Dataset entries
Segment Open
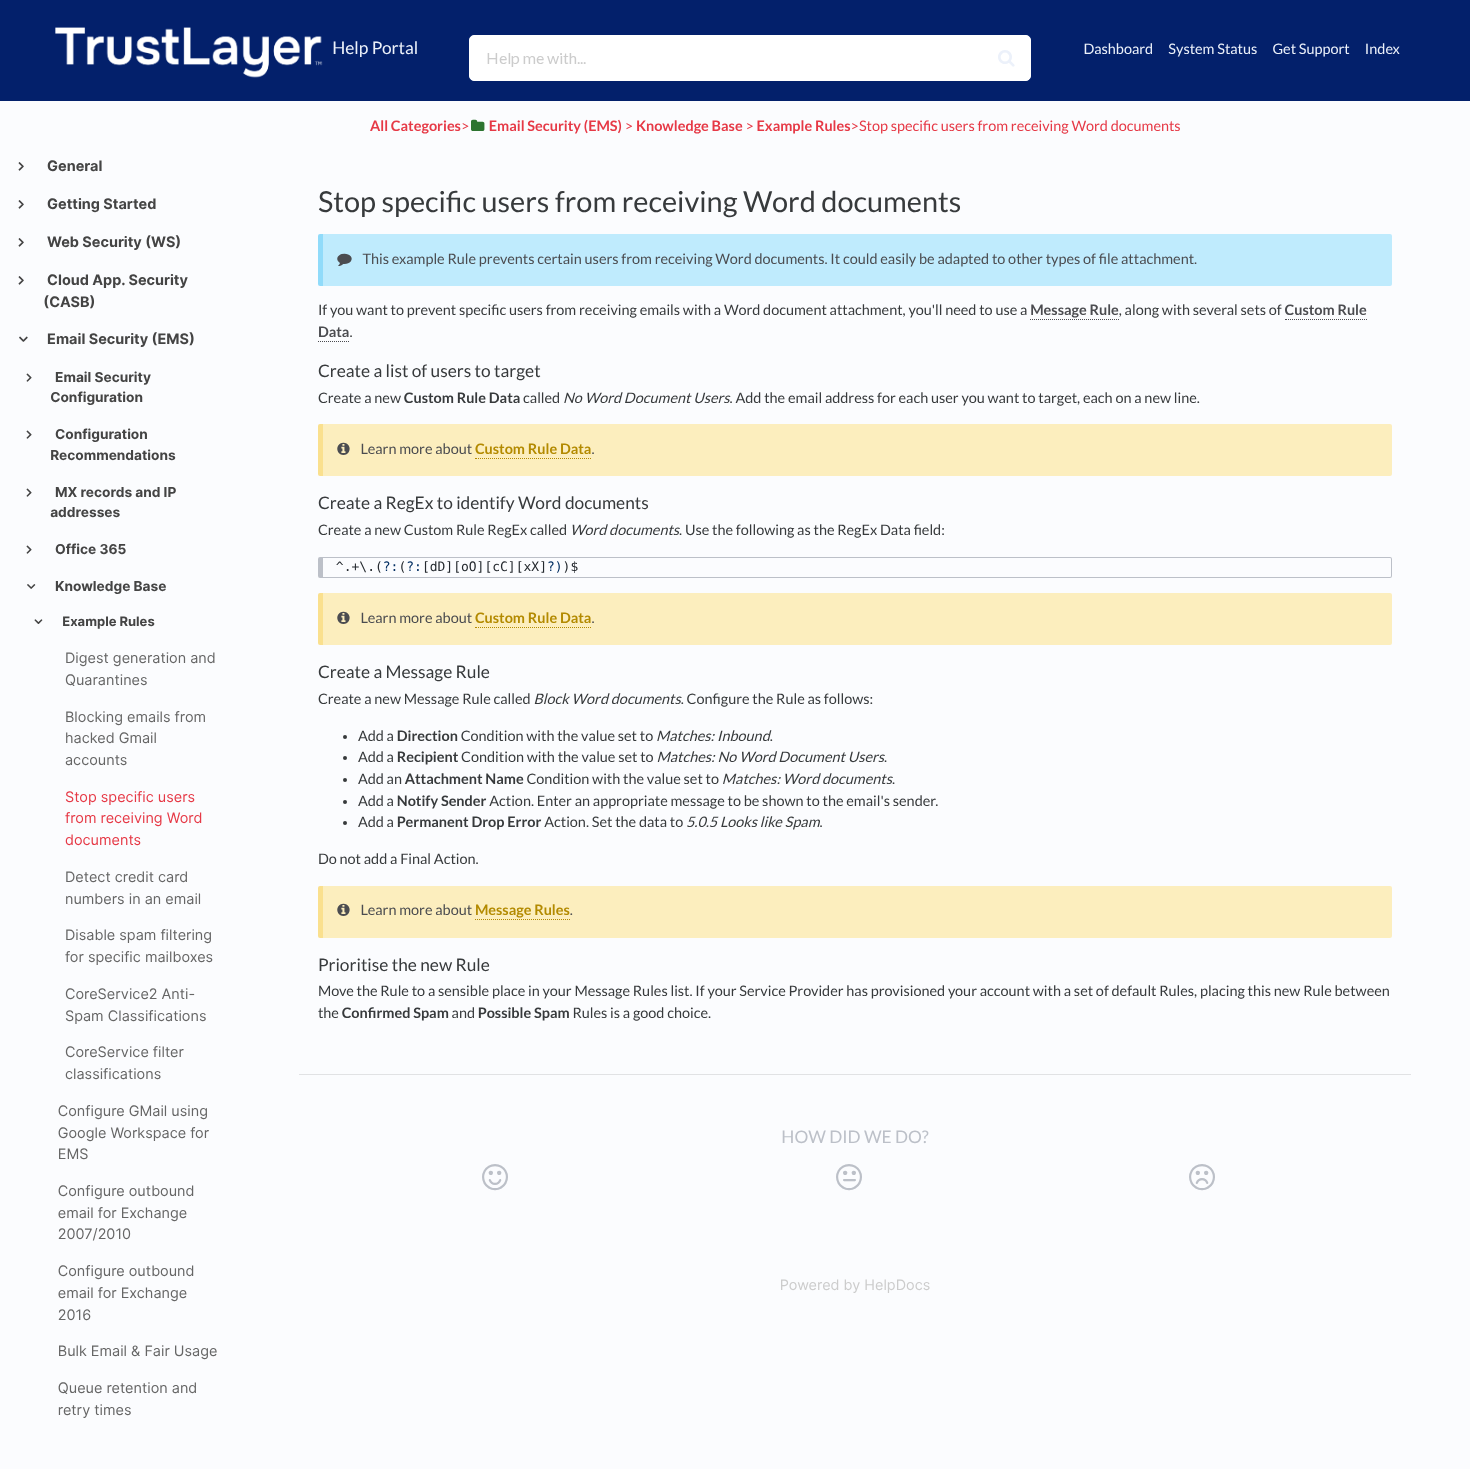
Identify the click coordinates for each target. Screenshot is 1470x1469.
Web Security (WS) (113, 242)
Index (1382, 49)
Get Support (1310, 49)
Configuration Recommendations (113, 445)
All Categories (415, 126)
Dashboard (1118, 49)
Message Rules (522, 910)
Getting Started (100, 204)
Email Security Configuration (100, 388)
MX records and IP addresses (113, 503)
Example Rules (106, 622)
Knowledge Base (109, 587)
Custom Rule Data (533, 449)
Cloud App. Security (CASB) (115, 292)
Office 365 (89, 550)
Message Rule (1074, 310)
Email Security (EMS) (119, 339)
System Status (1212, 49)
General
Segment Closed
### EXERCISE DESCRIPTION:
Exactly reproduce each entry, but drop the pictures.

### ANSWER:
Identify the click coordinates for each target. Screenshot is 1470x1469.
Web Security (WS) (113, 242)
Index (1382, 49)
Get Support (1310, 49)
Configuration Recommendations (113, 445)
All Categories (415, 126)
Dashboard (1118, 49)
Message Rules (522, 910)
Getting Started (100, 204)
Email Security Configuration (100, 388)
MX records and IP addresses (113, 503)
Example Rules (106, 622)
Knowledge Base (109, 587)
Custom Rule Data (533, 449)
Cloud App. Security (CASB) (115, 292)
Office 365 (89, 550)
Message Rule (1074, 310)
Email Security (EMS) (119, 339)
System Status (1212, 49)
General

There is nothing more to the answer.